## TASK INSTRUCTIONS
Set every entry down again precisely.

■ ■ ■ ■ ■

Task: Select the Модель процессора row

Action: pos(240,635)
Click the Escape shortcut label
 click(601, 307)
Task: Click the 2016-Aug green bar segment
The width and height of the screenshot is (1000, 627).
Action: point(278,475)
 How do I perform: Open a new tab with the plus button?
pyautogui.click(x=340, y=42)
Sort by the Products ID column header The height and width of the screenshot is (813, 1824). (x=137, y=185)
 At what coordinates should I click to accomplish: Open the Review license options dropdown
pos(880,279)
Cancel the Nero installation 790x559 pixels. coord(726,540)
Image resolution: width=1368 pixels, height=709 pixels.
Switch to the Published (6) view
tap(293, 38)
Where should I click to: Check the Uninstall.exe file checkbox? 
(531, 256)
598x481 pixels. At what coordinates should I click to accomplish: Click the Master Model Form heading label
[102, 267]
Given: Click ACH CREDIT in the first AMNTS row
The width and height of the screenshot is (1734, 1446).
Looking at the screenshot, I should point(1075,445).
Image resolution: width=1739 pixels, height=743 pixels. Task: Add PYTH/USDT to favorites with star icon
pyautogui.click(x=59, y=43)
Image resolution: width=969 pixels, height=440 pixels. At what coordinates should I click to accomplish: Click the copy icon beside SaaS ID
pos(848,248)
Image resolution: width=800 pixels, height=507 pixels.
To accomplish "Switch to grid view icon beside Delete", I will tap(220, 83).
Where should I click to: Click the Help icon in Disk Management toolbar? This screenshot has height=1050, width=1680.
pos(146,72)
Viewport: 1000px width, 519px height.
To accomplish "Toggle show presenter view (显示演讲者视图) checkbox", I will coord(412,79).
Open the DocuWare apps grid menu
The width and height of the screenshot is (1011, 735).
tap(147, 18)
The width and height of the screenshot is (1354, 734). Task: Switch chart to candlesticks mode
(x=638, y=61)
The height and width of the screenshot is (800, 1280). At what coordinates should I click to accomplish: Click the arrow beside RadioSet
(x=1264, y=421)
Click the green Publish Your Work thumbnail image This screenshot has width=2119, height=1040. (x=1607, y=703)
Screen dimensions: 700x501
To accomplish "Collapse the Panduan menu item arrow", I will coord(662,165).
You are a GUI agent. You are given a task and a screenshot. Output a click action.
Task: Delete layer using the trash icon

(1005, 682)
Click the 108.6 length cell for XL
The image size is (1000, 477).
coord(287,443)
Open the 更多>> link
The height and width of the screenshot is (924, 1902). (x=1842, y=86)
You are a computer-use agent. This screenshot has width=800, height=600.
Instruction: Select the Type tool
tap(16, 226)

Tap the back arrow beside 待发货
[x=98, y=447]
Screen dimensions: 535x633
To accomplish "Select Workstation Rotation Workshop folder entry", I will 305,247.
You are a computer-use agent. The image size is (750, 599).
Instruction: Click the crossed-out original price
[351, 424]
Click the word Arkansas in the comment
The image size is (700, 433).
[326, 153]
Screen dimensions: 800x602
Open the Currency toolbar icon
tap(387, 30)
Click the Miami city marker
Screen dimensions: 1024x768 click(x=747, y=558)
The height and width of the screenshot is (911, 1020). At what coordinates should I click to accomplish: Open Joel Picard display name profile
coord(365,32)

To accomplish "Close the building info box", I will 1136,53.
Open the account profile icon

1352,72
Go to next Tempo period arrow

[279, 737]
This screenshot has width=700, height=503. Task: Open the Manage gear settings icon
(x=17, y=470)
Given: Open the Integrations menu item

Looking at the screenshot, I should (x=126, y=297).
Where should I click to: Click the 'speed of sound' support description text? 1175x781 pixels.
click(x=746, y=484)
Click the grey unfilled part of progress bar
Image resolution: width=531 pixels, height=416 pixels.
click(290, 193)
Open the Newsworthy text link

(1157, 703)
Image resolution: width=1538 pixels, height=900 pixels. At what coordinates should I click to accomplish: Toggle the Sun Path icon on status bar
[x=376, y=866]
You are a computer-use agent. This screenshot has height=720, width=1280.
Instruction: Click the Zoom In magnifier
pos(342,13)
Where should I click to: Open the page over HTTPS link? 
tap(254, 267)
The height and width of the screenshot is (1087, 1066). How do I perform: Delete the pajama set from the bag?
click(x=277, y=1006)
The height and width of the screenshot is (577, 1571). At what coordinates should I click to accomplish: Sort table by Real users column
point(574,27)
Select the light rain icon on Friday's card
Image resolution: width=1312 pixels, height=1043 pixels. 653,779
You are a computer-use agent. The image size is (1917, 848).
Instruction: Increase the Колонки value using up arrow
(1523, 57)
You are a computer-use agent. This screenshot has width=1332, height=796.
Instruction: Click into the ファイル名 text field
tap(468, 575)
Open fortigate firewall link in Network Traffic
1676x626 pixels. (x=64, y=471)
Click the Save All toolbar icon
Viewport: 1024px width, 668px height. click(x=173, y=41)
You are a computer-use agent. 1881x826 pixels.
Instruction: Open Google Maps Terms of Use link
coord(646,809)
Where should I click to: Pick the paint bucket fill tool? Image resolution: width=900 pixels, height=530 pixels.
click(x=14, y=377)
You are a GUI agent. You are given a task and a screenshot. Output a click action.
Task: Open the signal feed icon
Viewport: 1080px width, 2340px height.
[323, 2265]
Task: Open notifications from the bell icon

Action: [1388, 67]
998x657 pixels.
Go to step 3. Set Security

■ ■ ■ ■ ■

## SOLVED PROBLEM
Task: Select the Модель процессора row

Action: pos(240,635)
Click the Escape shortcut label
 click(601, 307)
Task: Click the 2016-Aug green bar segment
The width and height of the screenshot is (1000, 627).
Action: point(278,475)
 How do I perform: Open a new tab with the plus button?
pyautogui.click(x=340, y=42)
Sort by the Products ID column header The height and width of the screenshot is (813, 1824). (x=137, y=185)
 At what coordinates should I click to accomplish: Open the Review license options dropdown
pos(880,279)
Cancel the Nero installation 790x559 pixels. coord(726,540)
Image resolution: width=1368 pixels, height=709 pixels.
Switch to the Published (6) view
tap(293, 38)
Where should I click to: Check the Uninstall.exe file checkbox? 
(531, 256)
598x481 pixels. At what coordinates should I click to accomplish: Click the Master Model Form heading label
[102, 267]
Given: Click ACH CREDIT in the first AMNTS row
The width and height of the screenshot is (1734, 1446).
Looking at the screenshot, I should point(1075,445).
Image resolution: width=1739 pixels, height=743 pixels. Task: Add PYTH/USDT to favorites with star icon
pyautogui.click(x=59, y=43)
Image resolution: width=969 pixels, height=440 pixels. At what coordinates should I click to accomplish: Click the copy icon beside SaaS ID
pos(848,248)
Image resolution: width=800 pixels, height=507 pixels.
To accomplish "Switch to grid view icon beside Delete", I will tap(220, 83).
Where should I click to: Click the Help icon in Disk Management toolbar? This screenshot has height=1050, width=1680.
pos(146,72)
Viewport: 1000px width, 519px height.
To accomplish "Toggle show presenter view (显示演讲者视图) checkbox", I will coord(412,79).
Open the DocuWare apps grid menu
The width and height of the screenshot is (1011, 735).
tap(147, 18)
The width and height of the screenshot is (1354, 734). Task: Switch chart to candlesticks mode
(x=638, y=61)
The height and width of the screenshot is (800, 1280). At what coordinates should I click to accomplish: Click the arrow beside RadioSet
(x=1264, y=421)
Click the green Publish Your Work thumbnail image This screenshot has width=2119, height=1040. (x=1607, y=703)
Screen dimensions: 700x501
To accomplish "Collapse the Panduan menu item arrow", I will coord(662,165).
You are a GUI agent. You are given a task and a screenshot. Output a click action.
Task: Delete layer using the trash icon

(1005, 682)
Click the 108.6 length cell for XL
The image size is (1000, 477).
coord(287,443)
Open the 更多>> link
The height and width of the screenshot is (924, 1902). (x=1842, y=86)
You are a computer-use agent. This screenshot has width=800, height=600.
Instruction: Select the Type tool
tap(16, 226)

Tap the back arrow beside 待发货
[x=98, y=447]
Screen dimensions: 535x633
To accomplish "Select Workstation Rotation Workshop folder entry", I will 305,247.
You are a computer-use agent. The image size is (750, 599).
Instruction: Click the crossed-out original price
[351, 424]
Click the word Arkansas in the comment
The image size is (700, 433).
[326, 153]
Screen dimensions: 800x602
Open the Currency toolbar icon
tap(387, 30)
Click the Miami city marker
Screen dimensions: 1024x768 click(x=747, y=558)
The height and width of the screenshot is (911, 1020). At what coordinates should I click to accomplish: Open Joel Picard display name profile
coord(365,32)

To accomplish "Close the building info box", I will 1136,53.
Open the account profile icon

1352,72
Go to next Tempo period arrow

[279, 737]
This screenshot has width=700, height=503. Task: Open the Manage gear settings icon
(x=17, y=470)
Given: Open the Integrations menu item

Looking at the screenshot, I should (x=126, y=297).
Where should I click to: Click the 'speed of sound' support description text? 1175x781 pixels.
click(x=746, y=484)
Click the grey unfilled part of progress bar
Image resolution: width=531 pixels, height=416 pixels.
click(290, 193)
Open the Newsworthy text link

(1157, 703)
Image resolution: width=1538 pixels, height=900 pixels. At what coordinates should I click to accomplish: Toggle the Sun Path icon on status bar
[x=376, y=866]
You are a computer-use agent. This screenshot has height=720, width=1280.
Instruction: Click the Zoom In magnifier
pos(342,13)
Where should I click to: Open the page over HTTPS link? 
tap(254, 267)
The height and width of the screenshot is (1087, 1066). How do I perform: Delete the pajama set from the bag?
click(x=277, y=1006)
The height and width of the screenshot is (577, 1571). At what coordinates should I click to accomplish: Sort table by Real users column
point(574,27)
Select the light rain icon on Friday's card
Image resolution: width=1312 pixels, height=1043 pixels. 653,779
You are a computer-use agent. The image size is (1917, 848).
Instruction: Increase the Колонки value using up arrow
(1523, 57)
You are a computer-use agent. This screenshot has width=1332, height=796.
Instruction: Click into the ファイル名 text field
tap(468, 575)
Open fortigate firewall link in Network Traffic
1676x626 pixels. (x=64, y=471)
Click the Save All toolbar icon
Viewport: 1024px width, 668px height. click(x=173, y=41)
You are a computer-use agent. 1881x826 pixels.
Instruction: Open Google Maps Terms of Use link
coord(646,809)
Where should I click to: Pick the paint bucket fill tool? Image resolution: width=900 pixels, height=530 pixels.
click(x=14, y=377)
You are a GUI agent. You are given a task and a screenshot. Output a click action.
Task: Open the signal feed icon
Viewport: 1080px width, 2340px height.
[323, 2265]
Task: Open notifications from the bell icon

Action: [1388, 67]
998x657 pixels.
Go to step 3. Set Security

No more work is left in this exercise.